Reading text —
★ ★ ★

The most common morning mistake is applying SPF before moisturiser. The second most common is skipping it entirely, but that is a different problem.
The evening sequence
The PM routine follows the same logic, with a few adjustments.
- First cleanse — if you wore SPF, makeup or both, an oil cleanser or micellar water first. SPF in particular is water-resistant and does not fully come off with water-based cleansers alone.
- Second cleanse — a gentle water-based cleanser to remove any residue and reset the skin.
- Toner or essence — as in the morning.
- Actives — retinoids, prescription tretinoin or adapalene, and chemical exfoliants (AHA/BHA) are best used at night, away from UV exposure. Apply one at a time; pick one evening focus rather than stacking several strong actives together.
- Serums — any remaining targeted treatments.
- Moisturiser or sleeping mask — richer than a daytime moisturiser is fine, since there's no SPF to think about underneath.
- Facial oil or balm — if used, goes over moisturiser, not under it.

★ ★ ★

Your task —
Answer these questions using the skincare routine text:
(a) What does the text name as the most common morning mistake?
(b) Why does the text recommend an oil cleanser or micellar water first after wearing SPF?
(c) Where does a facial oil or balm go in relation to moisturizer?

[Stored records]
★ ★ ★

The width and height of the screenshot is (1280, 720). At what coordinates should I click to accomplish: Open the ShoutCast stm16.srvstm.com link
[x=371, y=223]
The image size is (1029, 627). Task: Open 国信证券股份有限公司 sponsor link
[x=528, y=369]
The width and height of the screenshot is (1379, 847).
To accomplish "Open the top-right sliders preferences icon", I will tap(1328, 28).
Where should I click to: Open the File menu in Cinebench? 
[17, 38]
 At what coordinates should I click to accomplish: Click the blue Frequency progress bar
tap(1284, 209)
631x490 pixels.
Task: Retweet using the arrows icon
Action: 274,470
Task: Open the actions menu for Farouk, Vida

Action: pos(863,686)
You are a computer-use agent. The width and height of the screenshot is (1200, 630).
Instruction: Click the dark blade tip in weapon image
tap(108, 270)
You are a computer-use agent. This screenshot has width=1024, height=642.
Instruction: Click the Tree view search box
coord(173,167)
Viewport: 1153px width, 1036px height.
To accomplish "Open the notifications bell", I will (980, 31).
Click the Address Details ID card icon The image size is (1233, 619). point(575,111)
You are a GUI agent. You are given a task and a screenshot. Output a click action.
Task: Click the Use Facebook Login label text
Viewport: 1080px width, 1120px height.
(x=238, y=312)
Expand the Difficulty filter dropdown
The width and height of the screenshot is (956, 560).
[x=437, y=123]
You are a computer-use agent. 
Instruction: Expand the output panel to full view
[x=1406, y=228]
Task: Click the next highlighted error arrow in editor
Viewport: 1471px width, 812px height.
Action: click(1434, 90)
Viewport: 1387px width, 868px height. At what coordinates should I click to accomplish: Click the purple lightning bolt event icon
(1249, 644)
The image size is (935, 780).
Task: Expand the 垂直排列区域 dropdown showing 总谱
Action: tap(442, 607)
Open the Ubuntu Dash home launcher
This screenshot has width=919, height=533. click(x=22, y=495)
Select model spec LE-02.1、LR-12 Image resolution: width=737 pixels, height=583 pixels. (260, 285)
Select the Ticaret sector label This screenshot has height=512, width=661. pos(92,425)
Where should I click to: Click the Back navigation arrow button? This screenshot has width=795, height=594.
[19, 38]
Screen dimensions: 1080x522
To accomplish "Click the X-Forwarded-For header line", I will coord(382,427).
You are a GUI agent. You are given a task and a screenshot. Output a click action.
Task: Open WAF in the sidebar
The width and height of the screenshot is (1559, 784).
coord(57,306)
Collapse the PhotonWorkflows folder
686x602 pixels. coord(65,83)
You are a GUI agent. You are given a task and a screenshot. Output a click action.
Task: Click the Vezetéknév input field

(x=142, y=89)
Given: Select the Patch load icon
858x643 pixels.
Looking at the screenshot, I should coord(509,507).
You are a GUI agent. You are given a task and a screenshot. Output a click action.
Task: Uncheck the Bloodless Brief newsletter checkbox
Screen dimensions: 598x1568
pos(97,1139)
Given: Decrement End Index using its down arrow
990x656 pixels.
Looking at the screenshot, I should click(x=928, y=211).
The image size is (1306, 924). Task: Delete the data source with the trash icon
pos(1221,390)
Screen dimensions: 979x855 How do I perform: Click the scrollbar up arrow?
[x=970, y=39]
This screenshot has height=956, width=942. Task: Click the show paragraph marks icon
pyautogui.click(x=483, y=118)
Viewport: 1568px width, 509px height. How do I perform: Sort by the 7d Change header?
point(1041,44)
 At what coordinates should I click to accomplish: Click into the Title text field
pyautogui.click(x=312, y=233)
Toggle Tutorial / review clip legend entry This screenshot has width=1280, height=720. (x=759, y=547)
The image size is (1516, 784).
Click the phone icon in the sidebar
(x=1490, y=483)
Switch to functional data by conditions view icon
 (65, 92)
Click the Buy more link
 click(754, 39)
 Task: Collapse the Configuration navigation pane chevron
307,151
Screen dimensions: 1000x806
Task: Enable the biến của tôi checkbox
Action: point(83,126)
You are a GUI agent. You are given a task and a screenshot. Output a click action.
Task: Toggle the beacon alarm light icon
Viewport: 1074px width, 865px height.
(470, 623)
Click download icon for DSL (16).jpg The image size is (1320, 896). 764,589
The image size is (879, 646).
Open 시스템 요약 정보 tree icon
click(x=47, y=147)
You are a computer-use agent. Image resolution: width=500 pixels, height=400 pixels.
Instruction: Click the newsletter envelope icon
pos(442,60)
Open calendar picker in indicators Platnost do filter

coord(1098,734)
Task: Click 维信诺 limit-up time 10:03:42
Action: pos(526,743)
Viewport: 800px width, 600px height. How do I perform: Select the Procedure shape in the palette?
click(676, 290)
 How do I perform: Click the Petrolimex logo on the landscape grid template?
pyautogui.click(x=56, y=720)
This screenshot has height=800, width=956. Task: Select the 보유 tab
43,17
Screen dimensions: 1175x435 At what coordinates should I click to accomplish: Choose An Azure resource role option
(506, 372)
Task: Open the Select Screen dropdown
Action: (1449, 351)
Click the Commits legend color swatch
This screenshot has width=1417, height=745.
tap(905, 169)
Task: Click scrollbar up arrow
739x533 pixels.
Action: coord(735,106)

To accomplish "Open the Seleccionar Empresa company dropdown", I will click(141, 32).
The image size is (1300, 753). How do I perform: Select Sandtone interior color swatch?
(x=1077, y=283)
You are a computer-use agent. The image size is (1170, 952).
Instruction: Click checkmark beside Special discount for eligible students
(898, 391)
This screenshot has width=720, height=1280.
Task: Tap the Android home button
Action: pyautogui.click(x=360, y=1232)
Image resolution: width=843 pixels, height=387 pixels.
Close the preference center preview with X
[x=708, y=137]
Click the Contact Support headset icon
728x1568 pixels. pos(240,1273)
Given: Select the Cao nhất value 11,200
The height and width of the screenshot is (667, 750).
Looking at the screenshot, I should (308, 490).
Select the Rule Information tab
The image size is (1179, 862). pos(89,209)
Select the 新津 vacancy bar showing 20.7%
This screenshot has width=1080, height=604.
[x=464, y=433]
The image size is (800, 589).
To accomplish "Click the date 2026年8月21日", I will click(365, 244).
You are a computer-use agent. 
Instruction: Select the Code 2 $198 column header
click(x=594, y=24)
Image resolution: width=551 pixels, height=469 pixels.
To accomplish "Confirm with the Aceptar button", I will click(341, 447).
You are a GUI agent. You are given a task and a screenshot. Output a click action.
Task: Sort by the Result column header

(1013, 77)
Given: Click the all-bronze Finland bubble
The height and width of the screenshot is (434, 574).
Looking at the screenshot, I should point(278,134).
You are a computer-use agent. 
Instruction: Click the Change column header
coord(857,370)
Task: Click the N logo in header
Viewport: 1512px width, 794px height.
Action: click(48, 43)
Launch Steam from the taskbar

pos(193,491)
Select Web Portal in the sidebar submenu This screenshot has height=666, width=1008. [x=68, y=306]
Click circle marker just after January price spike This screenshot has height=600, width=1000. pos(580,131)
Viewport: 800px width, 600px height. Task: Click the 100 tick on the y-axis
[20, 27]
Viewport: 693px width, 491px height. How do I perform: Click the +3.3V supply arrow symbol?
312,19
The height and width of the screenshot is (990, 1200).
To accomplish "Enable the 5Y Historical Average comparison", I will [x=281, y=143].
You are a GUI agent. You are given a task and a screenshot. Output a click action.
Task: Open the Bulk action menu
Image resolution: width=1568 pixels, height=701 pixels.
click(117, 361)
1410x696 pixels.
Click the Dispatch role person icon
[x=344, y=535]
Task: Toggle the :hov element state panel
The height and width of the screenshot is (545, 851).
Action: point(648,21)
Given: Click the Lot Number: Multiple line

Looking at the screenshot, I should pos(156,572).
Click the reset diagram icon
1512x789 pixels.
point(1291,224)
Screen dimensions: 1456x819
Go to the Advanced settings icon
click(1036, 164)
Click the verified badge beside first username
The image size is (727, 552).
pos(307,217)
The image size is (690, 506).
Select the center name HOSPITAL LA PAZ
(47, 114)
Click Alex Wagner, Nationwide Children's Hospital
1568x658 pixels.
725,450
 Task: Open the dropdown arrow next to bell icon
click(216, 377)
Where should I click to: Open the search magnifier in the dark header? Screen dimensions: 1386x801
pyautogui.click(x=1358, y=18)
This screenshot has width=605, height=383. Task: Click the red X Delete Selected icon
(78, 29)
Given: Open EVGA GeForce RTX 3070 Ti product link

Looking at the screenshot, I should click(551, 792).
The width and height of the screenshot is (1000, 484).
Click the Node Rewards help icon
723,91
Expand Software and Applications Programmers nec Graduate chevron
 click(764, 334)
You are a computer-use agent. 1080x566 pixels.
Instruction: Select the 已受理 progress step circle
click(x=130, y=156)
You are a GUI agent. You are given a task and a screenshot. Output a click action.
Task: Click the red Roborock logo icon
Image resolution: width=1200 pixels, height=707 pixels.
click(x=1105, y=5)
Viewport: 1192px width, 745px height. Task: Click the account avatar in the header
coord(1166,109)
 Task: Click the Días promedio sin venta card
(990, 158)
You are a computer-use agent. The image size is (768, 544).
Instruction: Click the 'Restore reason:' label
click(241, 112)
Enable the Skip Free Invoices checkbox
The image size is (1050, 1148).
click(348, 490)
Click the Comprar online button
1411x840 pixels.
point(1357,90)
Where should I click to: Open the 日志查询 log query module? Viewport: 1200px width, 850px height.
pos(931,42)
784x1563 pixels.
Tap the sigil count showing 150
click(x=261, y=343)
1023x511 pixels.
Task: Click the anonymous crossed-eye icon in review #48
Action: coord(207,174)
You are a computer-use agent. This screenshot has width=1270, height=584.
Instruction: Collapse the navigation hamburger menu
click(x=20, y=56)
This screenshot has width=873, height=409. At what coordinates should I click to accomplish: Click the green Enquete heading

★ ★ ★

Solution to the problem —
(a) Applying SPF before moisturizer.
(b) SPF is water-resistant and does not fully come off with water-based cleansers alone.
(c) Over the moisturizer, not under it.